Memories of Dad include
Well he is the first man that I ever received flowers from – it was for my 11th birthday and the florist delivered flowers and they had been ‘wired’ to me from Dad. For some of our younger members, at the time there were no online apps to order flowers, you actually drove yourself over or you called the florist and they ‘wired’ them to another florist. Well I still have in my scrapbook the gift enclosure card that came with that bouquet of flowers and I really thought at the time that somehow that was my Dad’s signature on that notecard, never figured it out until later.
I remember him taking me to a Daddy-daughter dance in junior high and we drove almost two hours to get to the event.
He taught me to drive in my old 1965 Rambler not only did it have a clutch, it was a standard column clutch, you know – shift, and some of you are nodding your heads you remember these. Well when he was teaching me to drive before I got my license we were going through a four-way intersection and the car stalled. And if you remember with this you have to change the clutch. My Dad was remarkably calm, very calm during the whole situation, so we both survived.
And lastly my Dad could have a colorful vocabulary
Having been an old sailor serving in the Korean War and in the Navy he could use an expletive with relish. He came in one day when I was junior high and he overheard me cussing at a sibling. He came and said, no gosh darn it, if you are going to cuss, you need to do it right, it’s actually and he proceeded to say $1$#* only it wasn’t a dollar sign 1$*#sign that he said!!
Although he was not one to attend Church he encouraged our attendance. I do recall one Sunday morning for some reason we ALL decided to go to Church WITH Dad – and I do have to say this was before he got remarried.
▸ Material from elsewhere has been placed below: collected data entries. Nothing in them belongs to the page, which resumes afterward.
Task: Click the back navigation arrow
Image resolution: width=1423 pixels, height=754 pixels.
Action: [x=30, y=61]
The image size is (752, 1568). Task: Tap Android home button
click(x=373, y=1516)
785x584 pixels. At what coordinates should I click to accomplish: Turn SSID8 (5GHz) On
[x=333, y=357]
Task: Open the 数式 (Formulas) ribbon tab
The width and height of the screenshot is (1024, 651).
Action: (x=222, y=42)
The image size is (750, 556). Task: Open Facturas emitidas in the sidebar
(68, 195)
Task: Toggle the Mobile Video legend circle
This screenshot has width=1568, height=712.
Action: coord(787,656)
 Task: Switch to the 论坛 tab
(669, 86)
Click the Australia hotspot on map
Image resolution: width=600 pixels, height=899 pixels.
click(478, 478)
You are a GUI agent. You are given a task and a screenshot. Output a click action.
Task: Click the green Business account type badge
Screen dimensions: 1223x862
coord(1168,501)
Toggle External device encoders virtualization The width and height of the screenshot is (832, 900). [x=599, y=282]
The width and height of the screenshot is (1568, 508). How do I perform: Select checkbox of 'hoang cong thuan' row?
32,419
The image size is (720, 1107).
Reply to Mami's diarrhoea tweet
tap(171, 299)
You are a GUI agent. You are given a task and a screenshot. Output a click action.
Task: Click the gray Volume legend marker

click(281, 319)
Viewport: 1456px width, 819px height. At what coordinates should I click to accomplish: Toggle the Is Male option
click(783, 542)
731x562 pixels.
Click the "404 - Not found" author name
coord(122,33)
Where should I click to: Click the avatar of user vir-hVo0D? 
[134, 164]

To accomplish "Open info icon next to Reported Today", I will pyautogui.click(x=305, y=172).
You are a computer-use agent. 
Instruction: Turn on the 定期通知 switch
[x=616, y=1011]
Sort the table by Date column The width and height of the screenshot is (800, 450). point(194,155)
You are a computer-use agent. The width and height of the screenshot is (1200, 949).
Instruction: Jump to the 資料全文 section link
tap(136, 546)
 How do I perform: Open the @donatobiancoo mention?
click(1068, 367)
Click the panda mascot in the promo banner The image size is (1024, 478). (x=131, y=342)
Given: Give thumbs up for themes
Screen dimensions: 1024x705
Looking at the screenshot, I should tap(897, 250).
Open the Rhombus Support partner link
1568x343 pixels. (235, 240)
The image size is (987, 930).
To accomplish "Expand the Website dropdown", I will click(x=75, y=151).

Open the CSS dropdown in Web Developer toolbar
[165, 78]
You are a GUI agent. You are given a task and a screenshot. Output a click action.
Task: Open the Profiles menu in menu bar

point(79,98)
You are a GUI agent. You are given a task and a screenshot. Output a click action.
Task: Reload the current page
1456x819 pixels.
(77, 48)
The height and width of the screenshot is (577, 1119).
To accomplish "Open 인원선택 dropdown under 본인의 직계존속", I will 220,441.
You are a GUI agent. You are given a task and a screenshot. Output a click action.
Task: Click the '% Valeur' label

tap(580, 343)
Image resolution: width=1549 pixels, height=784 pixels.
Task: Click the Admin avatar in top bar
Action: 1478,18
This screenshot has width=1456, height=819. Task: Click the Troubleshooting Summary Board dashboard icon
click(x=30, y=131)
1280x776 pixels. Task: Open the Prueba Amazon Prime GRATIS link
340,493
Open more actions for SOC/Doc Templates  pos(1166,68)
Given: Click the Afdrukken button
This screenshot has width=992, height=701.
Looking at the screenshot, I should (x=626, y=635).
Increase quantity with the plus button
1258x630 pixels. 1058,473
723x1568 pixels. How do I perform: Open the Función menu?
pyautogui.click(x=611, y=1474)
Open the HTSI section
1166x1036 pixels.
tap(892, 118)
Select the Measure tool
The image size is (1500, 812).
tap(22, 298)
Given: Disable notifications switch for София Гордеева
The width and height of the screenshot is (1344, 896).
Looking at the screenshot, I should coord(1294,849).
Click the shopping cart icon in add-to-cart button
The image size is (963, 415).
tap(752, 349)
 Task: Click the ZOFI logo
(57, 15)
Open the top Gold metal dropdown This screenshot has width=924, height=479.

Okay, so there he is – we are in Sunday school together and a younger brother of ours out of nowhere started asking ‘what about Moses and all of those animals getting onto the arc?’ – To which my Dad jumped in there not thinking, without even thinking, he said “no gosh darn it (wording has been cleaned up here), he said, ‘no gosh darn that was Noah!” and then he sheepishly looked around the room and there is the Sunday school instructor biting a huge smile on his lips. I mean this was one of the classics.
When the movie “A Christmas Story” came out in 1983 (you know that movie, “Kid you’ll shoot your eye out”! ) – I saw the movie with the two of them – I remember Dad laughing out so loud at Darren McGavin’s ‘dad’, the Old Man Parker character, who made battle with the furnace in the basement and his colorful language.
Dad stressed to me over the years that it actually takes more control and a better vocabulary to express displeasure at something keeping ones wits about them than to take the easy way out and swear. That it reflected one’s self-control.
I know that when Dad arrived at the pearly gates last week that God said, “Welcome Tom! I’ve been waiting for you. (At this I raised both my arms at the podium). I envision Dad walking off with God and can overhear God leaning in close to my Dad and saying “Tom, Did you hear the one about…” and they walk off and over their heads the caption reads: “life lived well here”.